+++ Extract to read
The road to hell was paved with family vacations…just kidding. I remember several family vacations from my childhood. My stepdad, mom, younger sister, and I would pile into the station wagon or one of my mom’s Jeep SUVs and head for a drive out of state. A couple of times, my stepsister joined us for out-of-state trips, and once I remember my stepbrother joining us for camping in-state, but usually it was just us girls.
I appreciate the memories of visiting Cripple Creek, Colorado; Mobile, Alabama; Pensacola, Florida; Dallas, Texas; and Memphis, Tennessee. There were stops along the way in little towns in Oklahoma, Mississippi, Kansas, Missouri, and New Mexico. My stepdad was always generous in taking different routes on the way home to hit as many states as possible for my souvenir postcard collection.
On one trip to the lake, all six of us piled into my stepdad’s deer camp camper. It was pretty crowded with my parents on the pull-out sofa bed, my stepsister and I on the dining table drop-down bed, my younger sister on the floor in the tiny space between the dining table and the kitchen appliances, and my stepbrother in the loft bed above the sofa. Somehow we survived a night or maybe two without our parents killing us or my siblings and I killing each other. Fun times…for the kids at least.
Now, as an adult, I am even more grateful for the memories my parents helped solidify when we traveled. Because, now, I am one-half of the adults in the family vacation situation. And, dear Lord, it’s hard! When traveling with kids, there’s a fine line between fun and insanity—a line that all kids like to jump on. Repeatedly. It isn’t a game of “step on the crack and break your mother’s back.” It’s a trip-wire of emotions that can take a turn for better or worse at any time.
That’s right. At. Any. Time. For example, what kind of mother forgets to bring children’s pain reliever for the inevitable aches and pains from all the vacation-induced walking? Me. That’s who. I totally left it on the countertop at home. No worries. A midnight trip to the hotel front desk for some Tylenol (that cost as much as a whole bottle) for two pills saved the day thanks to my dear husband while I stayed in the room massaging the achy muscles of a hurting child. The other child was scared of the dark, even though we left the bathroom light on which made the room perfectly lit. Sleeping in the same bed with said child resulted in sleep for her but very little for me. And that was just for one night, which is so far, our limit for family vacation overnights.
++++++
+++ Data segment
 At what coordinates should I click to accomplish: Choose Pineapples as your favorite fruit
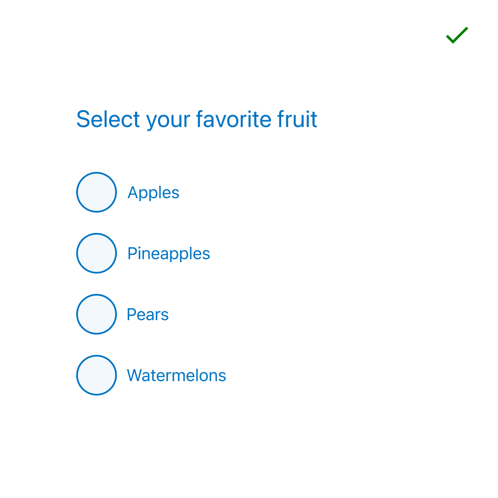pos(96,253)
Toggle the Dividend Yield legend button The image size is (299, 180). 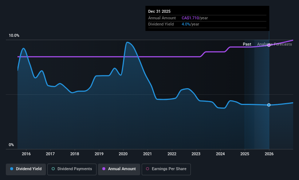point(26,169)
++++++
§ Directions for this task
In the piece on family vacations above, why did the stepdad take different routes on the way home?

§ Exercise response
He took different routes to hit as many states as possible for the writer's souvenir postcard collection.